Esta questão é bastante complexa e não pretendo aqui discuti-la profundamente; no entanto, com base
em estudos clássicos sobre os movimentos de contestação islâmicos que nortearam várias revoltas de
muçulmanos ocorridas desde o final do século XIX até o século XX, sobretudo com o processo de
descolonização da África e da Ásia, o “Ressurgimento” seria uma corrente de pensamento que teria se
manifestado no século XIX nas áreas periféricas do Império Otomano. Neste sentido, os autores que
MONTENEGRO enquadrou no “Ressurgimento”, estariam, na verdade, vinculados a outras correntes de
pensamento, tais como o “Reformismo” e o “Radicalismo”, que tiveram maior impulso no século XX,
principalmente através dos pensamento de Al Banna e Sayyd Qutb, principais nomes da Irmandade
Muçulmana, criada em 1928 no Egito. A Irmandade está presente em países como Síria, Jordânia, Líbano,
Sudão, entre outros. Ver SANTOS, Patrícia. 2004.

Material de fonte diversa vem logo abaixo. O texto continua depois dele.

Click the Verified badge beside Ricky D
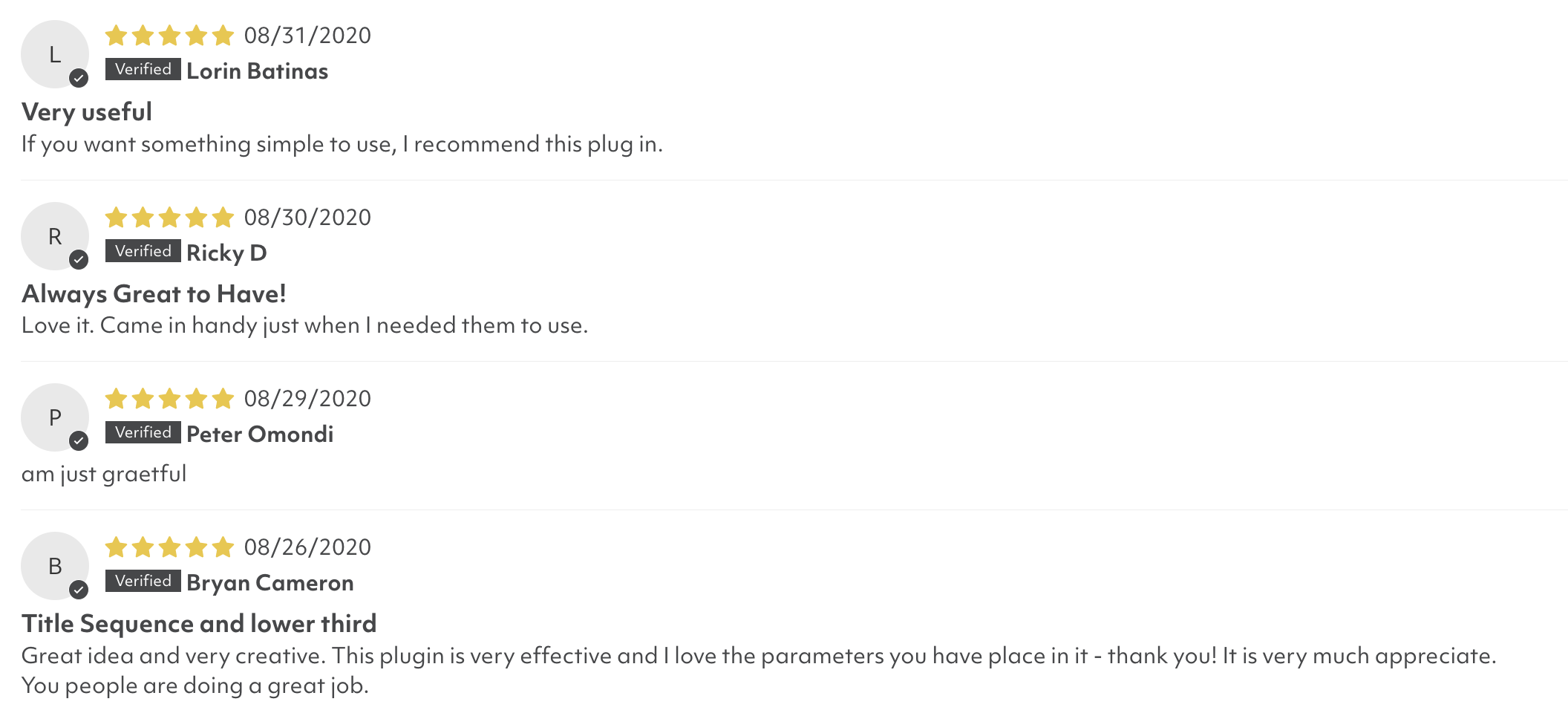Image resolution: width=1568 pixels, height=713 pixels. coord(143,251)
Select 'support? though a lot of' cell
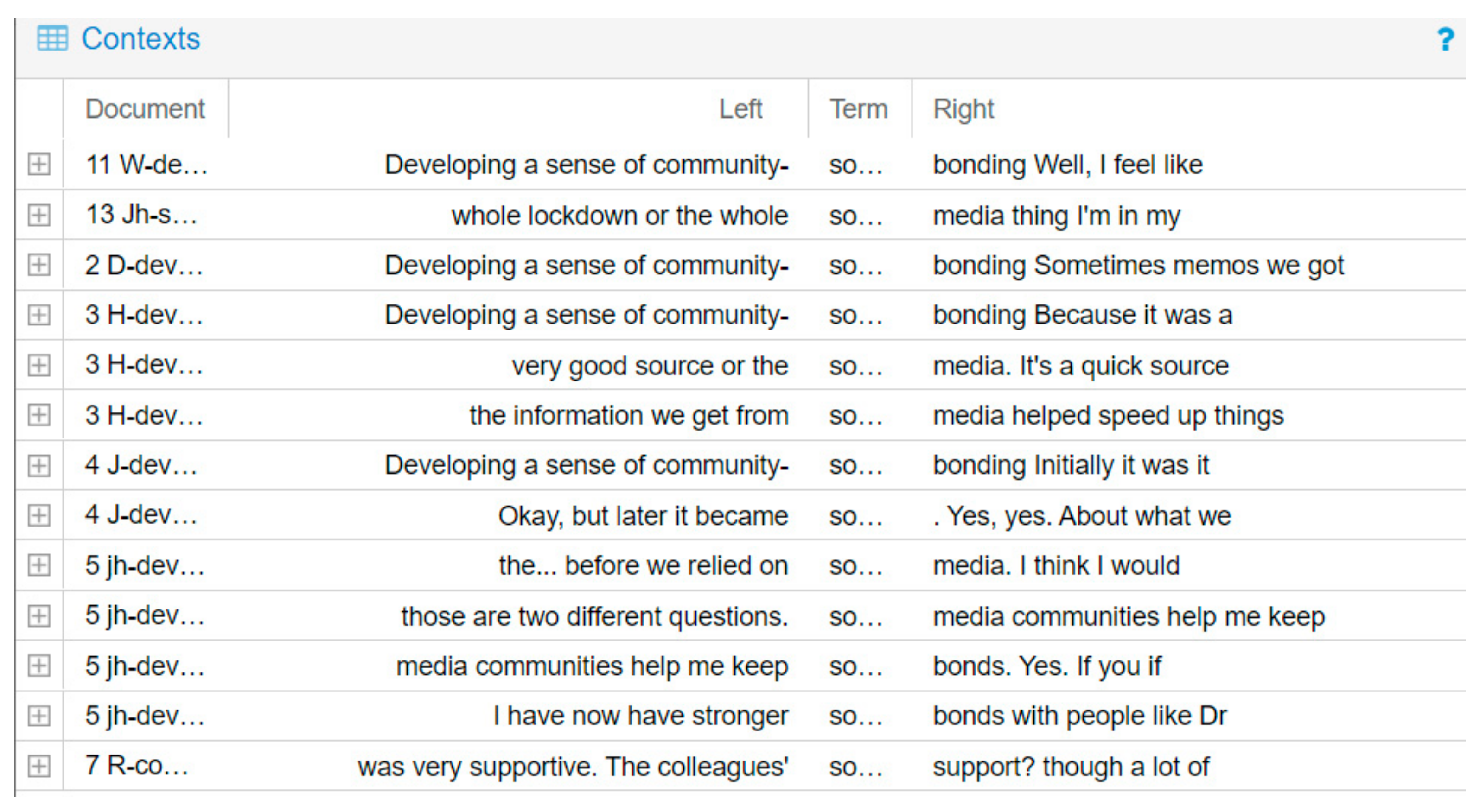 pos(1071,767)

É importante ressaltar que os Irmãos Muçulmanos lançaram as bases do Islam político no século XX,
cujo ápice seria a conquista do Estado e a implementação da Sharia´. Para tanto, tiveram grande influência da
Salafiyya, movimento surgido no século XIX que sustentava o retorno às “origens”, isto é, aos primeiros
tempos do Islam, considerados por eles como “purificados” de inovações. A Salafiyya, no entanto, não foi um
movimento homogêneo em suas elaborações doutrinais.